Element and text location data:
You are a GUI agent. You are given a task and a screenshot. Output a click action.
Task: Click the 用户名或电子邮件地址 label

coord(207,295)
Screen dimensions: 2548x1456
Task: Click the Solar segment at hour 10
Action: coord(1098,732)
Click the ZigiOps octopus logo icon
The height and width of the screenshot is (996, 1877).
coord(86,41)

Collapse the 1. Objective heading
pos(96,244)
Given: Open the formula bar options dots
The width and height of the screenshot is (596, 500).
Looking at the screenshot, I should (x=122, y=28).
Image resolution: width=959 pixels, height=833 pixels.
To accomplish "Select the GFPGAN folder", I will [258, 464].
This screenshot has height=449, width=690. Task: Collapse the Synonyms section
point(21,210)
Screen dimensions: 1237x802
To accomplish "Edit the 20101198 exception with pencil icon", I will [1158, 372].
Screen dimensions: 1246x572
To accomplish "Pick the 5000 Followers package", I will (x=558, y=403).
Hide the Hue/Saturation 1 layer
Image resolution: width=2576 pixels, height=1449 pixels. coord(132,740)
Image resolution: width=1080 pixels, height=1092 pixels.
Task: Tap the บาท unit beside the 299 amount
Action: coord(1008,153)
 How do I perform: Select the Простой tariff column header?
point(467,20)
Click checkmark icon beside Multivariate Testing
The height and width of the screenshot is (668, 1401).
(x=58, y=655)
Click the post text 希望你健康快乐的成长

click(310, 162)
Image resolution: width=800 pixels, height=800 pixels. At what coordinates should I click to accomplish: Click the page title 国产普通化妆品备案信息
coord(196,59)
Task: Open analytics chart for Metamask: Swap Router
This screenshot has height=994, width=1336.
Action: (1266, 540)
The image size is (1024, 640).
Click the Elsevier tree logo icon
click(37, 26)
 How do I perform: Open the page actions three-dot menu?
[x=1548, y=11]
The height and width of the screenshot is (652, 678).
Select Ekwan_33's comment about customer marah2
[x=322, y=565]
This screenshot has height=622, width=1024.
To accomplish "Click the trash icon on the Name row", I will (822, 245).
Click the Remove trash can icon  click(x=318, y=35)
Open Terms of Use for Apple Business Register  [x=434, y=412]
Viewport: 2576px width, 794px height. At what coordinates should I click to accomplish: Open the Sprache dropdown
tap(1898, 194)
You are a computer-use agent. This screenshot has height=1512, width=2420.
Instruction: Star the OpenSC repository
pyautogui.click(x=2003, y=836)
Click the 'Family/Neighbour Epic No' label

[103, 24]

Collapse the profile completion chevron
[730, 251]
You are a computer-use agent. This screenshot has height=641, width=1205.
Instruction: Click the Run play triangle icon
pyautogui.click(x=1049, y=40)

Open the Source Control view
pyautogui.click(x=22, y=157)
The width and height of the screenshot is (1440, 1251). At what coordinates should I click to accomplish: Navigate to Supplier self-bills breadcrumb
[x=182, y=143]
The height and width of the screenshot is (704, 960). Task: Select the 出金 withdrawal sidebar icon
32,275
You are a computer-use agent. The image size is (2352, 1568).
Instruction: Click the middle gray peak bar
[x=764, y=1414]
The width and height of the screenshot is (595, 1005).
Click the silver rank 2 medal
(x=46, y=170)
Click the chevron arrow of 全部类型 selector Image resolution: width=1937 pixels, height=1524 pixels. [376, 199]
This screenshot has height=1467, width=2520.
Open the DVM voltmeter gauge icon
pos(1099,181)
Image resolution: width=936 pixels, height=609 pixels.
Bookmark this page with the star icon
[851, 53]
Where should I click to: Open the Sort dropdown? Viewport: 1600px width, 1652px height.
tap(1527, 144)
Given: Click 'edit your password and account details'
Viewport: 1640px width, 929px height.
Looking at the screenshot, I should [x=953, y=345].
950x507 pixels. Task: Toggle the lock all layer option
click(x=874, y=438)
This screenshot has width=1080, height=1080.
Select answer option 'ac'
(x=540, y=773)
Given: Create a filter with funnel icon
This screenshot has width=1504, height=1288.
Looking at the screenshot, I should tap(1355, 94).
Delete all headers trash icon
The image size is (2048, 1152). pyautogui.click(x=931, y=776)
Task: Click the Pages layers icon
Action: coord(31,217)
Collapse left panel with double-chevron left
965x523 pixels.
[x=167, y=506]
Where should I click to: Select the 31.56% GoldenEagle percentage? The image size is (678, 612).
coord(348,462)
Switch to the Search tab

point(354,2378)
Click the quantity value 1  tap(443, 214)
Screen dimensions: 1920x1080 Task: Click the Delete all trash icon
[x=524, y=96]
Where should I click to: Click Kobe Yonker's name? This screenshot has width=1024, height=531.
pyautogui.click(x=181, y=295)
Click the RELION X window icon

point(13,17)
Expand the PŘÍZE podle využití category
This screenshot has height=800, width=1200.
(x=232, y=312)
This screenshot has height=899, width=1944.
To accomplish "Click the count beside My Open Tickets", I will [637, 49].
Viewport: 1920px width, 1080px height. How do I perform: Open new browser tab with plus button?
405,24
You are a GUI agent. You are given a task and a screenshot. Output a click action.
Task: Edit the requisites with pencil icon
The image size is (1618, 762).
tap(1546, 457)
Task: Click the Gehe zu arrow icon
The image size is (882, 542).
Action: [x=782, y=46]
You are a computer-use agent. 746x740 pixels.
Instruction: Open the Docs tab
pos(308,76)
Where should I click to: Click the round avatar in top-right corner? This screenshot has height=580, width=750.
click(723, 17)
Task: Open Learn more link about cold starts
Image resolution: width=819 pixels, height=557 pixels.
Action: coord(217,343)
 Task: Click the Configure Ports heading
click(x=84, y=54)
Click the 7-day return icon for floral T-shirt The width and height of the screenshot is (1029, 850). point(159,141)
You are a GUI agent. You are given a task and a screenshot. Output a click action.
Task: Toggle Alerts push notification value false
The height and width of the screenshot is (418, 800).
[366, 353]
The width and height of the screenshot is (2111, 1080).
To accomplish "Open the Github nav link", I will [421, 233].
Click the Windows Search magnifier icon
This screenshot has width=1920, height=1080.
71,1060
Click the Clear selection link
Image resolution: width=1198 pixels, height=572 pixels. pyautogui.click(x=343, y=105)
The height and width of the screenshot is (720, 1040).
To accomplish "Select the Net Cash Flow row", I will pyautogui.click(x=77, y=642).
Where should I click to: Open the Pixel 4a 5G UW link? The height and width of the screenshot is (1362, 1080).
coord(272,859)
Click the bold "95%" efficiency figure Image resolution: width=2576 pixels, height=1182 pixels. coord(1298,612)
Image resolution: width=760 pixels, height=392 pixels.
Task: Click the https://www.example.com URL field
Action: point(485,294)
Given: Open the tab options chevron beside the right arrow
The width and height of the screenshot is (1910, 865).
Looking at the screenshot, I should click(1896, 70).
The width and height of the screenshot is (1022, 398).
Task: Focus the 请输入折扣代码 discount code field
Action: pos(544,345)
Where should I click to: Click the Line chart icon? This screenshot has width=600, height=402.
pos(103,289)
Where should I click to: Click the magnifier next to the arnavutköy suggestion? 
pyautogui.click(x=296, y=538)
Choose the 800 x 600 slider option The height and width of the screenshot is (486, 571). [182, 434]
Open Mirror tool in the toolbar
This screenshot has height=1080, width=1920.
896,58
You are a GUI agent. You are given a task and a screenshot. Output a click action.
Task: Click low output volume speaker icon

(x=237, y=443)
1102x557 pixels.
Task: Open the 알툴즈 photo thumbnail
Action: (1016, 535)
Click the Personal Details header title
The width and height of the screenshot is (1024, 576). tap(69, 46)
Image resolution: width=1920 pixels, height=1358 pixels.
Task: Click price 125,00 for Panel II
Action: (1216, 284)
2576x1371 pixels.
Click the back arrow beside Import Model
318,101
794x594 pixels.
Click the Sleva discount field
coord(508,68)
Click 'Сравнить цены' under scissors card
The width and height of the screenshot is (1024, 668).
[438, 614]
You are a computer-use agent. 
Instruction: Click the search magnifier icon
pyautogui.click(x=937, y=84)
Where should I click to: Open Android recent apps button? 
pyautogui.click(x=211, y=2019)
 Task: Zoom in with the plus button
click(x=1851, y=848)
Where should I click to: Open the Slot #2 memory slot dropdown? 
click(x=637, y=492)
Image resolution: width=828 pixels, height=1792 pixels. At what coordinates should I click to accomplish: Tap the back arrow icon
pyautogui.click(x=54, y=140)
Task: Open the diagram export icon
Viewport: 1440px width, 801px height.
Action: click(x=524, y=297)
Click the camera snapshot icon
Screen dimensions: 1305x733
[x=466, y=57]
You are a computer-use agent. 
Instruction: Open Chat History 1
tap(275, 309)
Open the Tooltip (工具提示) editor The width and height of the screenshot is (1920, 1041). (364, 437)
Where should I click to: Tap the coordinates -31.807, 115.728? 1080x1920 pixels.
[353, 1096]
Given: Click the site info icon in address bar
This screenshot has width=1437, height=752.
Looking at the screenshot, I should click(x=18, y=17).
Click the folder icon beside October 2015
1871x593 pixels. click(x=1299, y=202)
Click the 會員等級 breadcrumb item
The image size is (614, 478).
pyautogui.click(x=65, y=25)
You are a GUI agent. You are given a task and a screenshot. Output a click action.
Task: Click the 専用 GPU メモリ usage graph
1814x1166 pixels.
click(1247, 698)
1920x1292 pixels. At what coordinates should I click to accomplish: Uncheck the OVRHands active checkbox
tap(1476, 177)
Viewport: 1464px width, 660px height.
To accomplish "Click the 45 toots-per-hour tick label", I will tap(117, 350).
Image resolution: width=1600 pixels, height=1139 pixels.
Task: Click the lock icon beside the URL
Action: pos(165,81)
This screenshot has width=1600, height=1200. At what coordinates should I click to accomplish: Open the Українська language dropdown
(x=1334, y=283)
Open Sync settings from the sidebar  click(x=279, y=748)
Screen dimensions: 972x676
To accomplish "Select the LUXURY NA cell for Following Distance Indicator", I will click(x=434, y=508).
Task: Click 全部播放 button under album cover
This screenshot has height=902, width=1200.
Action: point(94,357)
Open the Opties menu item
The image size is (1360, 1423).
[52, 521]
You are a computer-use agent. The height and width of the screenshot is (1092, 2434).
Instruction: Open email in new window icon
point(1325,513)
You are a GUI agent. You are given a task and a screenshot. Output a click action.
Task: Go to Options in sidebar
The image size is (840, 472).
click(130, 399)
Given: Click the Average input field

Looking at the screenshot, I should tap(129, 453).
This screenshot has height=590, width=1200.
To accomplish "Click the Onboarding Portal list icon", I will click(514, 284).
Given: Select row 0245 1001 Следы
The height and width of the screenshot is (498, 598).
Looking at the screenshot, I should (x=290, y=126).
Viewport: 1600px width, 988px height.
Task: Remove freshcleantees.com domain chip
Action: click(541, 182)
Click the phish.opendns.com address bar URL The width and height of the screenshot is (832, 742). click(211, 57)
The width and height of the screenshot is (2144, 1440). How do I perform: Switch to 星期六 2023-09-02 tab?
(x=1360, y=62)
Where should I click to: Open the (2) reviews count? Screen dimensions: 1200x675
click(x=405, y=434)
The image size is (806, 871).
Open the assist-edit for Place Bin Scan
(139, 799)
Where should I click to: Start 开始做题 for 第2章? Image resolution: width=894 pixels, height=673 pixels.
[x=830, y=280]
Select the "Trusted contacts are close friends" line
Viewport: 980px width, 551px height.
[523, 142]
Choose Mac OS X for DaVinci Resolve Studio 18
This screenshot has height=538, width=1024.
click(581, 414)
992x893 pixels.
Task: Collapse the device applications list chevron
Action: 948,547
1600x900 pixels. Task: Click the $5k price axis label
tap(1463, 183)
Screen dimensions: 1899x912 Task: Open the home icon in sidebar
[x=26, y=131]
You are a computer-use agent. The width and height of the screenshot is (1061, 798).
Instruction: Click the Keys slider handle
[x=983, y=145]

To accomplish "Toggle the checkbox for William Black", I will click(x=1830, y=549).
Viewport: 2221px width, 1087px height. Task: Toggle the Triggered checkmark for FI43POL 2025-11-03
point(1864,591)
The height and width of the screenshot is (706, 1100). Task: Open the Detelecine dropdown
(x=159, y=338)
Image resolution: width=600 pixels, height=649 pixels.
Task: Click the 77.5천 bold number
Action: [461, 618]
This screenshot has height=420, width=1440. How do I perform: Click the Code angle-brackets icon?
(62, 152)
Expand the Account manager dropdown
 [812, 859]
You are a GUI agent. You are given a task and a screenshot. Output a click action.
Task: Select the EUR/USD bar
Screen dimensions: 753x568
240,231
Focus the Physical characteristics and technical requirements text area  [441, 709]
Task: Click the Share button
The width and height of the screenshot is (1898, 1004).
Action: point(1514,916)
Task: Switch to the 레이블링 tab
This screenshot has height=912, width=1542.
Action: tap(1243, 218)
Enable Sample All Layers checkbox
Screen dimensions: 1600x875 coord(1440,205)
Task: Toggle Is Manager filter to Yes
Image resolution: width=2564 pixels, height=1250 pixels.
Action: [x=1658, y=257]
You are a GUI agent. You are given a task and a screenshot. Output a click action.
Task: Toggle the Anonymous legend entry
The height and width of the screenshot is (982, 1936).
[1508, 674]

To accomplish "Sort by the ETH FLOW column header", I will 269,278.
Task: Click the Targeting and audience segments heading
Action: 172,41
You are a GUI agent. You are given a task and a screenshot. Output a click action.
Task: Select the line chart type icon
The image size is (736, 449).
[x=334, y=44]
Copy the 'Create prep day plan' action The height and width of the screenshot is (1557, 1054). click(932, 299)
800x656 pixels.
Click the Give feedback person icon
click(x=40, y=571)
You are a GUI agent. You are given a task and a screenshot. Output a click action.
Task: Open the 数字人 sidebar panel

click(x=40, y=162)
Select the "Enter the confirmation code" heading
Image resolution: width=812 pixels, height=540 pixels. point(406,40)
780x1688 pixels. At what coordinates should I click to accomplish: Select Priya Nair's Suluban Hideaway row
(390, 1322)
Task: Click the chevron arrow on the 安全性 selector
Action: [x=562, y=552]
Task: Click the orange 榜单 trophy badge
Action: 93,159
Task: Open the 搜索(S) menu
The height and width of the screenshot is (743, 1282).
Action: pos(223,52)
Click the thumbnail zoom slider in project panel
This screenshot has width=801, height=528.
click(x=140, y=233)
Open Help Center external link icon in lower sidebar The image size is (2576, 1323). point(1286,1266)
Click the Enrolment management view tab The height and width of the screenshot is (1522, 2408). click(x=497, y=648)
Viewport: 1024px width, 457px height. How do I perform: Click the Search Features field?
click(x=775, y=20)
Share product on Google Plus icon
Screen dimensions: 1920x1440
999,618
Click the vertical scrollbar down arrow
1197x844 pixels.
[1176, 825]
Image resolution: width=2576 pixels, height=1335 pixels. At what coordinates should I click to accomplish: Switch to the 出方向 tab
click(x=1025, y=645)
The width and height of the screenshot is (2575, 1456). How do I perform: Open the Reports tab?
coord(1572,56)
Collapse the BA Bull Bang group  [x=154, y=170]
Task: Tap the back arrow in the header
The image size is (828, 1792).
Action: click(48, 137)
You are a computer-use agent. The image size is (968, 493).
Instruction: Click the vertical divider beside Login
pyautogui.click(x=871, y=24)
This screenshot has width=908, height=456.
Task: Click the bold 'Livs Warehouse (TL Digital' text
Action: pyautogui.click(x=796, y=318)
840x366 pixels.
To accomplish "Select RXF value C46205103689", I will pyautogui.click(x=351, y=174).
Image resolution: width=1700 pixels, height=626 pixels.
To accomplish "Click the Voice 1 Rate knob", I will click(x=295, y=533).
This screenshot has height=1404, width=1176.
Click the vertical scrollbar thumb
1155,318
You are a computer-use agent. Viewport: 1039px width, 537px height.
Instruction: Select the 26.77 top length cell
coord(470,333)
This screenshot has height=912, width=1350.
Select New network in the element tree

* WORK TO DO: Lay out as a numbered list the records from the line containing "Image resolution: width=1700" up to and including the line containing "coord(470,333)", skipping any blank lines.

* SOLUTION TO THIS EXERCISE:
1. Image resolution: width=1700 pixels, height=626 pixels.
2. To accomplish "Click the Voice 1 Rate knob", I will click(x=295, y=533).
3. This screenshot has height=1404, width=1176.
4. Click the vertical scrollbar thumb
5. 1155,318
6. You are a computer-use agent. Viewport: 1039px width, 537px height.
7. Instruction: Select the 26.77 top length cell
8. coord(470,333)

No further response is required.